La mia lacrima
non bagnò la terra
restai sospeso
in un grecale marino
che soffiava indifferente.
Trovarono le mie ossa
insepolte...
Sparse nel campo dei vivi
aperte alle piogge di marzo,
chiuse nel loro mistero di vita.
Non chiesi doni
eppur mi furono dati,
nel peso insopportabile
d’un’anima troppo sola.
No, non chiesi mai
d’esser pietra in quella sterminata distesa di fiori.
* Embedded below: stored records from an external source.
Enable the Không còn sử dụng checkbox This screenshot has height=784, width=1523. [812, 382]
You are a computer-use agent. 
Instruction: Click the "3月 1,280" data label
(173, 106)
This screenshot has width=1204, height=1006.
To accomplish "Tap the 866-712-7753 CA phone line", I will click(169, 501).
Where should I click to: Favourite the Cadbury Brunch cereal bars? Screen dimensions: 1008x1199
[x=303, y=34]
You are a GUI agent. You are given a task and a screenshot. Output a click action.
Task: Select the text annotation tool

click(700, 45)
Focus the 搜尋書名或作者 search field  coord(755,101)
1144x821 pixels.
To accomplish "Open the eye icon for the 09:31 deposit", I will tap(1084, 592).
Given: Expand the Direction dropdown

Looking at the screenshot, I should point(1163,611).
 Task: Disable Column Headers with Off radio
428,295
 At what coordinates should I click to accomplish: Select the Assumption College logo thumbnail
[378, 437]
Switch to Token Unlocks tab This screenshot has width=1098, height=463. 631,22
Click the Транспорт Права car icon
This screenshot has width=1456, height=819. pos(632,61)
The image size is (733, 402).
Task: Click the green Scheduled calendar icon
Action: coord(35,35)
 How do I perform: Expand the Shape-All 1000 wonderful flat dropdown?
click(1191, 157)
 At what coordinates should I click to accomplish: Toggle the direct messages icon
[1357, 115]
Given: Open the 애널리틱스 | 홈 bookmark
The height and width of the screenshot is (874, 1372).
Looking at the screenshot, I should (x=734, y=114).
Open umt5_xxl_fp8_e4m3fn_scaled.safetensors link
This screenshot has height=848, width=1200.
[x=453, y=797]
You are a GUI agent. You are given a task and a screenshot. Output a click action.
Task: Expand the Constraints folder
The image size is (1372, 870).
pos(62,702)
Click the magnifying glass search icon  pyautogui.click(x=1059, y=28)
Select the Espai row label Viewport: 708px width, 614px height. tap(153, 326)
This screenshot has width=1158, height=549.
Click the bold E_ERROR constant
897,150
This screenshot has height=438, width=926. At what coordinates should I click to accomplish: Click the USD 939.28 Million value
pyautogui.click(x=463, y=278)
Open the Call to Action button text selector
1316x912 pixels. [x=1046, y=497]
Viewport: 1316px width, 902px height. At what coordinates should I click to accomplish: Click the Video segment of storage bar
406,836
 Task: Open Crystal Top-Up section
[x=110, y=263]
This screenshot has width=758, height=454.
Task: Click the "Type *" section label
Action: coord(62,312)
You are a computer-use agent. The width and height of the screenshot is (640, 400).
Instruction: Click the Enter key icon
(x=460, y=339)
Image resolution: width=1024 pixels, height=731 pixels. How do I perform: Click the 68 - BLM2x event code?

Mi raccontarono di danze nell’aurora
leggere nelle gocce del mattino,
sognanti negli aranci della sera.
Or che tutto scolora
dormo il mio perduto sonno
accogliendo le stagioni
nella memoria della polvere
e vanno le foglie d’autunno a coprir i miei resti
e son gialle margherite poi a custodire
e spighe di grano
e spogli virgulti d’erba nel secco inverno
e son così
nel mio Paradiso
e chiunque può venire a trovarmi
e raccogliere un fiore
o ascoltare il vento bizzoso
o sfiorare la fresca neve.
Ora son tutto questo
e non temo il male
né il freddo
né la notte che scende
e…
E mi penso astro
lontano e vicino.
Luce che dona.
Quel dono che mai ebbi dal vivere
nel mio essere piccolo stelo,
nell’infinito Amore
che il mio Creatore mi concesse.
«Raccogli allora nel tuo palmo di mano la rugiada del mattino, io sarò lì a donarti Amore».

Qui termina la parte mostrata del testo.